Your answer should consist of the lines in the following data that contain "will".
──────── DATA FOR ANALYSIS ────────
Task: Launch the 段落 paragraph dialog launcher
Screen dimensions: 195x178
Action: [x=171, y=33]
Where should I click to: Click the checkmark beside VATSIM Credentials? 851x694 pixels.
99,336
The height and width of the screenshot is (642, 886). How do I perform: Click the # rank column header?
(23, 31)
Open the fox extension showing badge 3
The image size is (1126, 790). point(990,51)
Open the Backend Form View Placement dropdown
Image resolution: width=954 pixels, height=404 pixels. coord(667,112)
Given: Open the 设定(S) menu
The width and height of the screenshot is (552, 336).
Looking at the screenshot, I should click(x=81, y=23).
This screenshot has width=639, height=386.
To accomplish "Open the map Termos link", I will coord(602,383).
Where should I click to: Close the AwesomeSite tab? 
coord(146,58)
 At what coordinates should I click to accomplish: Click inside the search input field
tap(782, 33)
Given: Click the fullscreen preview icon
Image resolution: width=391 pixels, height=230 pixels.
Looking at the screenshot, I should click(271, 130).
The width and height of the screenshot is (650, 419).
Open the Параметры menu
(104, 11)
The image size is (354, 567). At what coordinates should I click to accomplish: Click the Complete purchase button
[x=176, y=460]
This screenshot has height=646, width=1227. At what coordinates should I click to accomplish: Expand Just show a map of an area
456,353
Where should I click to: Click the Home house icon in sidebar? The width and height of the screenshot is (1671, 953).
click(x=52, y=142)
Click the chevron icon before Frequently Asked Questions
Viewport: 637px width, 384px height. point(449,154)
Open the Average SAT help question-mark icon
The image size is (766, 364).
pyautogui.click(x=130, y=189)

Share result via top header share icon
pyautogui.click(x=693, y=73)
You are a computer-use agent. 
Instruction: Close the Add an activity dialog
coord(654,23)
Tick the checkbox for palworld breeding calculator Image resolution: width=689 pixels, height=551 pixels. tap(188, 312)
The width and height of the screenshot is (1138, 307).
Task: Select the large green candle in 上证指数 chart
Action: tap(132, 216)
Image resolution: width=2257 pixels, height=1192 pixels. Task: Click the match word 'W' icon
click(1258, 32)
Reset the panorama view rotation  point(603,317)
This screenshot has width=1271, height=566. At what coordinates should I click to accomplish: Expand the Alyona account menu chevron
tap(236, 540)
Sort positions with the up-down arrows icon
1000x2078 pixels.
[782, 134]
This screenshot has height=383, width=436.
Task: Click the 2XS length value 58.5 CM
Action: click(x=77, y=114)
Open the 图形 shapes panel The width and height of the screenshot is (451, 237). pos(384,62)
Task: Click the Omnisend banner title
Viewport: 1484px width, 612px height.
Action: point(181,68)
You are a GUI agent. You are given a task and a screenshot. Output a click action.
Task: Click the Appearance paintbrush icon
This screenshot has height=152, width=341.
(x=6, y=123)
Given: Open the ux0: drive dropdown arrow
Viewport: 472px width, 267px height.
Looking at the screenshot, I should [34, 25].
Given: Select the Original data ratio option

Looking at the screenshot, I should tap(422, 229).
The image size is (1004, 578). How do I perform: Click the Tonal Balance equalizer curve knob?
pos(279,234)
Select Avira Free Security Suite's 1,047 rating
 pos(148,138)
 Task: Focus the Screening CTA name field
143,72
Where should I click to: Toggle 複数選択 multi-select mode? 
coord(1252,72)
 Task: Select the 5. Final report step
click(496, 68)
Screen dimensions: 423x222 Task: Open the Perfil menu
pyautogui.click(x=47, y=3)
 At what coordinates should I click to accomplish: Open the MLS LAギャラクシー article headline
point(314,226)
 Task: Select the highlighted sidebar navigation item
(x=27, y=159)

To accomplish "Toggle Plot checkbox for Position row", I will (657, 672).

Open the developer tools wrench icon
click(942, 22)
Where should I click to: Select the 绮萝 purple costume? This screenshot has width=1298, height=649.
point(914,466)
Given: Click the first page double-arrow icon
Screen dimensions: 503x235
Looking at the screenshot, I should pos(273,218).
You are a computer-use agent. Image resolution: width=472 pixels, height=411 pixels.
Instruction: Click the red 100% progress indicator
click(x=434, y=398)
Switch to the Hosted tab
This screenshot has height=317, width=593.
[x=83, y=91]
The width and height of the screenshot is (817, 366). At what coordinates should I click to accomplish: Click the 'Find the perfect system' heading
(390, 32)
────────
EXERCISE OUTPUT:
To accomplish "Open the map Termos link", I will coord(602,383).
To accomplish "Toggle Plot checkbox for Position row", I will (657, 672).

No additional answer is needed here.